** RECORDED INFORMATION follows **

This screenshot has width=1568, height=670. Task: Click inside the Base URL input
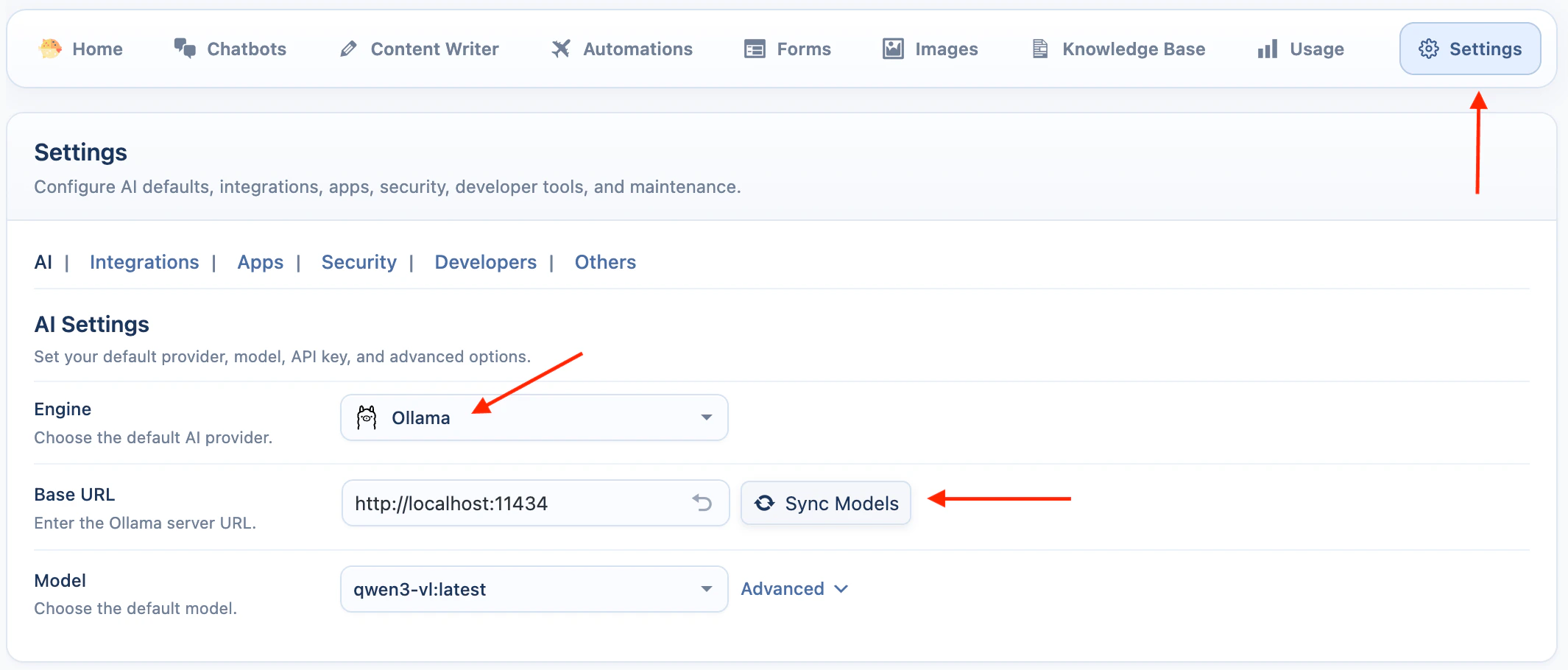point(515,503)
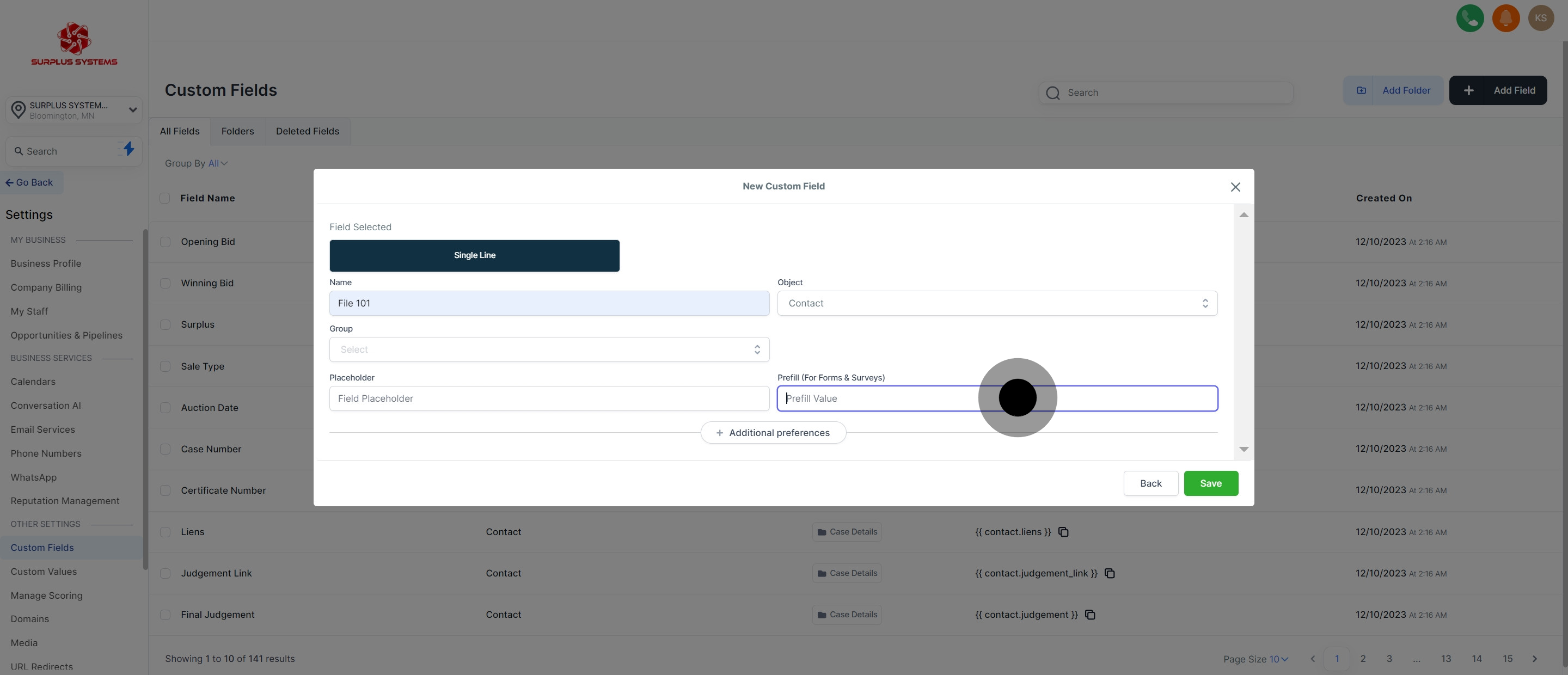Click the KS user avatar

point(1541,19)
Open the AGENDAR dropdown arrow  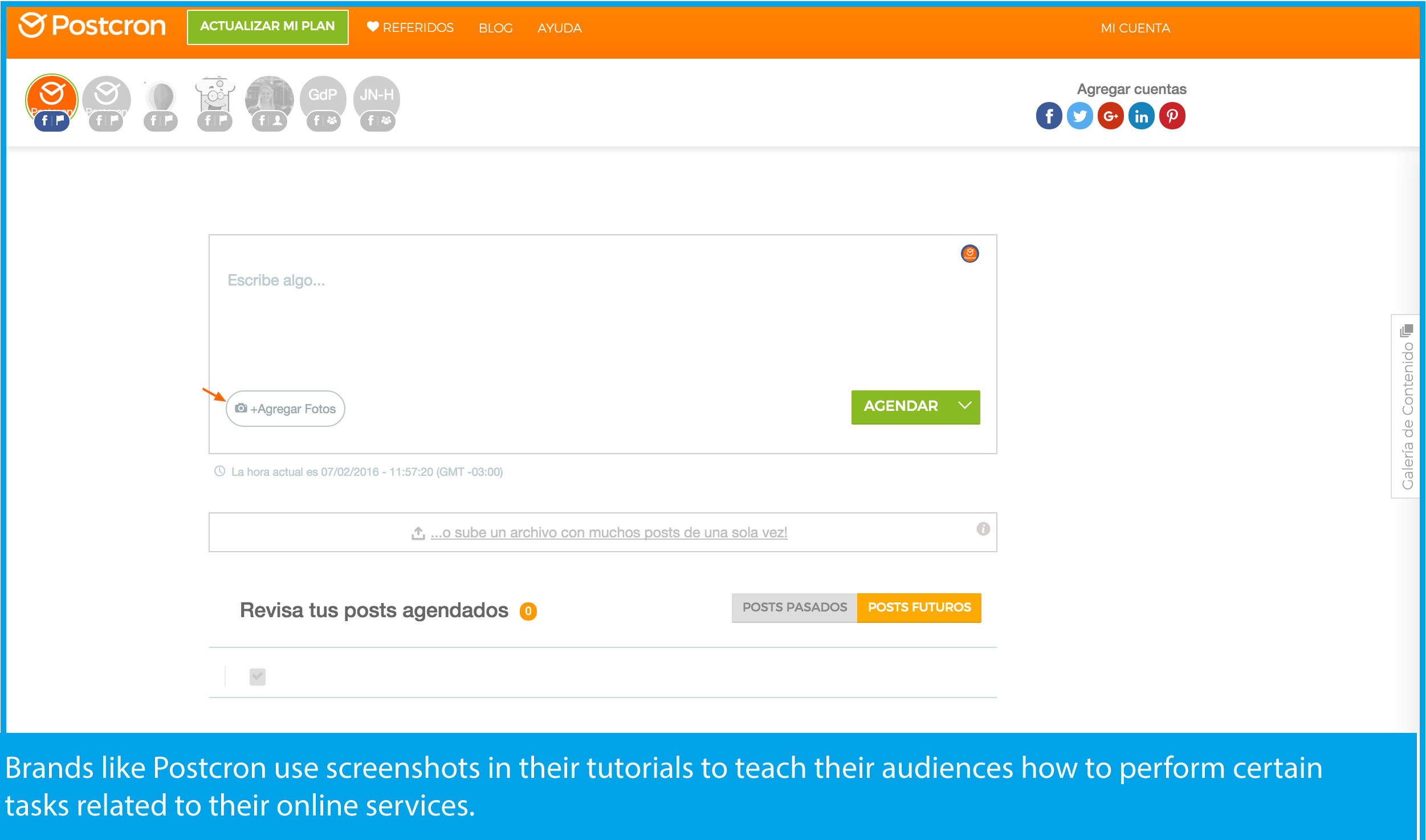[964, 406]
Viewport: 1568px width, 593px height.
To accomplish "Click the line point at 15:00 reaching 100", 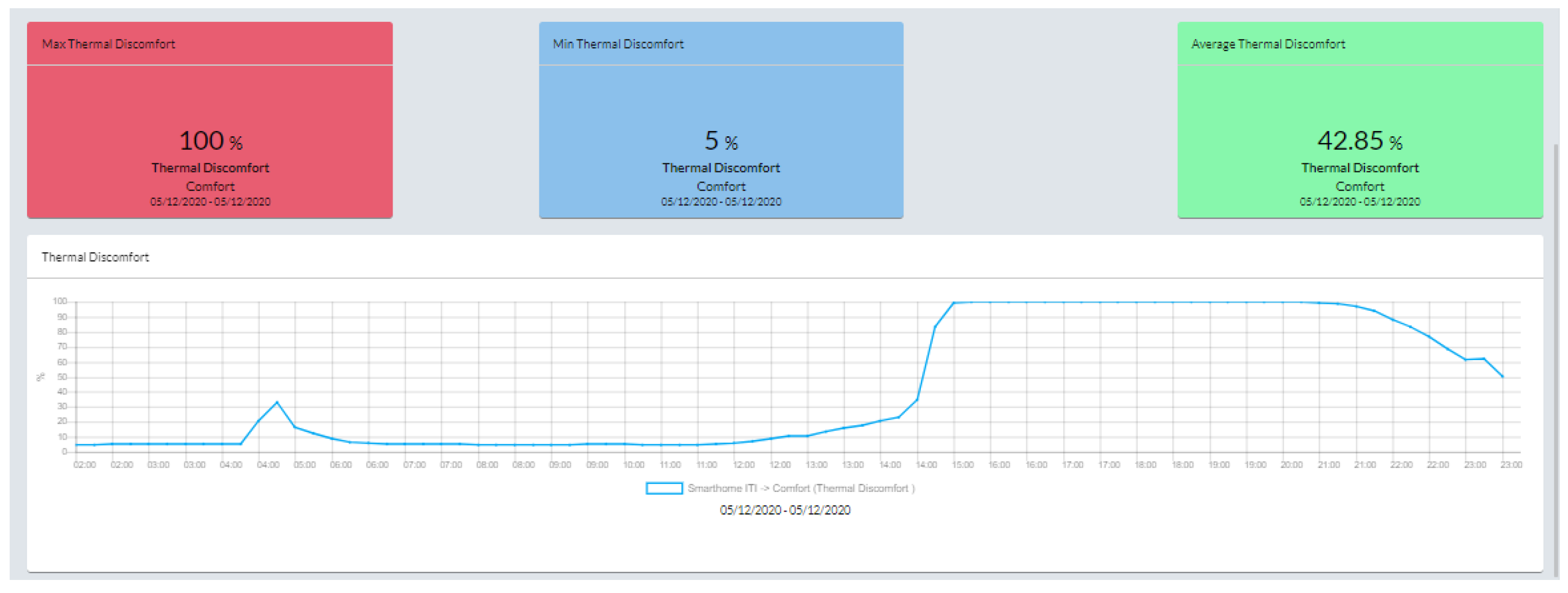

** End of RECORDED INFORMATION **

* **PROBLEM STATEMENT**
Write out exactly the lines that run from the one containing "Viewport: 1568px width, 593px height." to the last line of the entries above, both ends kept, pictures left out.

* **EXERCISE RESULT**
Viewport: 1568px width, 593px height.
To accomplish "Click the line point at 15:00 reaching 100", 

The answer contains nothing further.